Gabby: ‘Time and space as we know it no longer exists. We will be the first to see it, to explore it, to experience it!’ So is the mantra of The Indefensibles, as we go forth into Jeremy’s Dark Disney pick…

Jeremy: The Black Hole. A reclusive astrophysicist promises to pay five astronauts and their wacky robot sidekick $10,000 apiece if they spend the night in his haunted spaceship.

I should start by saying that The Black Hole was one of my favorite movies as a kid. I’ve probably seen it a hundred times – no exaggeration. I can be objective about it, but I love the hell out of it to this day.
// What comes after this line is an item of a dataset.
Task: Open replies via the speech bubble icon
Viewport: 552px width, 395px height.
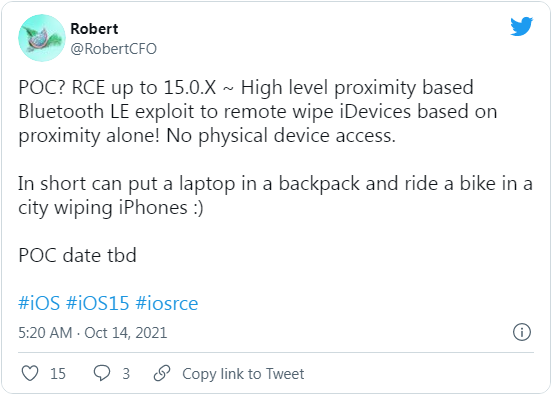Action: [102, 373]
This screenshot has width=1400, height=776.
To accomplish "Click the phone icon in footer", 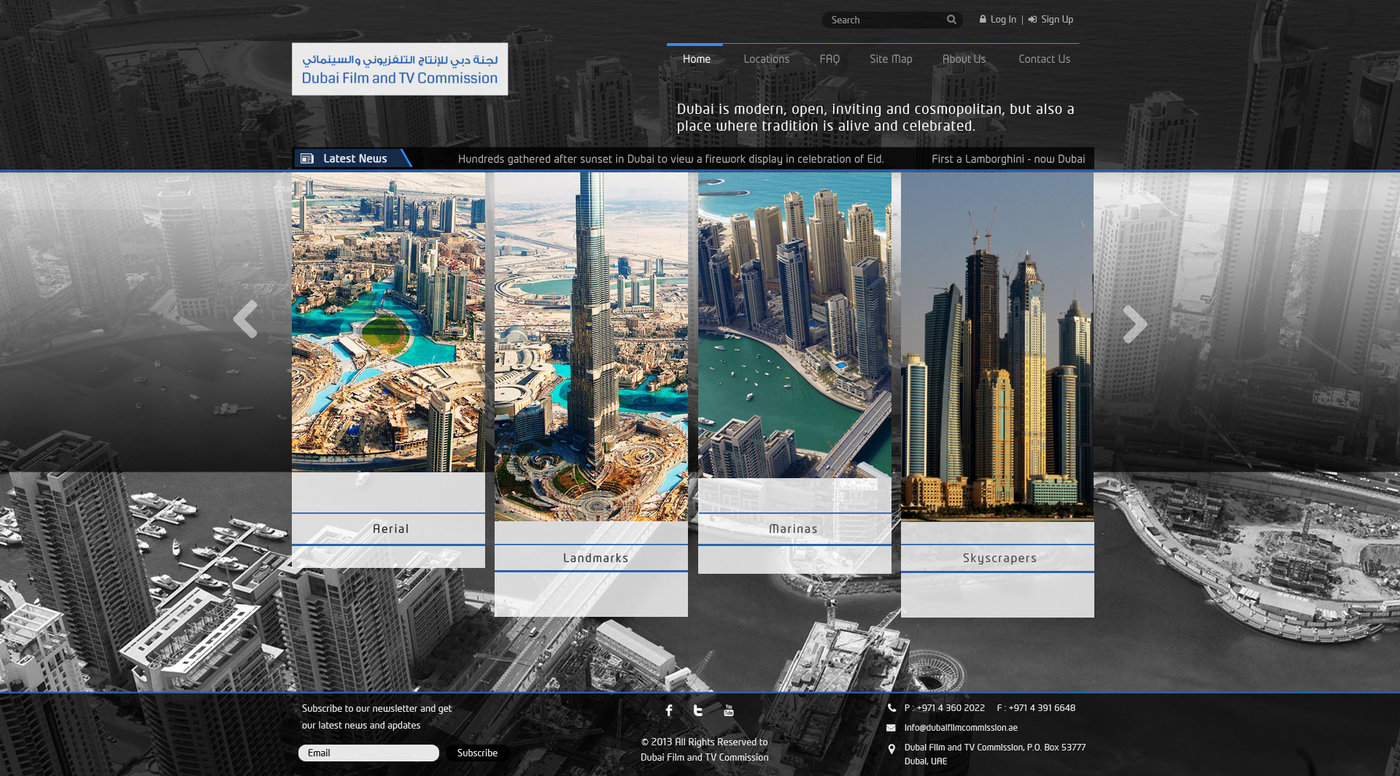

Brett: So I kind of had the same problem as I did last time I watched this.

Jeremy: It’s, like, three or four different genres awkwardly crammed into one movie? The tone is all over the map?

Brett: No, that’s fine, if a little clunky in parts. It’s not as “exciting” as I wanted. I wanted Rollicking Space Adventure, but it’s not that kind of movie. It’s a Disney film and all that entails. It’s my own fault for thinking “Disney’s Star Wars” rather than just a Disney Movie set in space. It feels like a Disney movie, it’s even shot exactly like Treasure Island of 20,000 Leagues Under the Sea. Nobody does that “Comedy Lighting in a Dramatic Movie” thing quite like Disney Live Action. 

Jeremy: Yeah, there was probably some corporate synergy going on here. Some of the set pieces seem tailored for subsequent attractions at their theme parks – the tram, the shooting range, the meteor storm. (The rolling ball of death is one of my favorite shots in any film, by the way.)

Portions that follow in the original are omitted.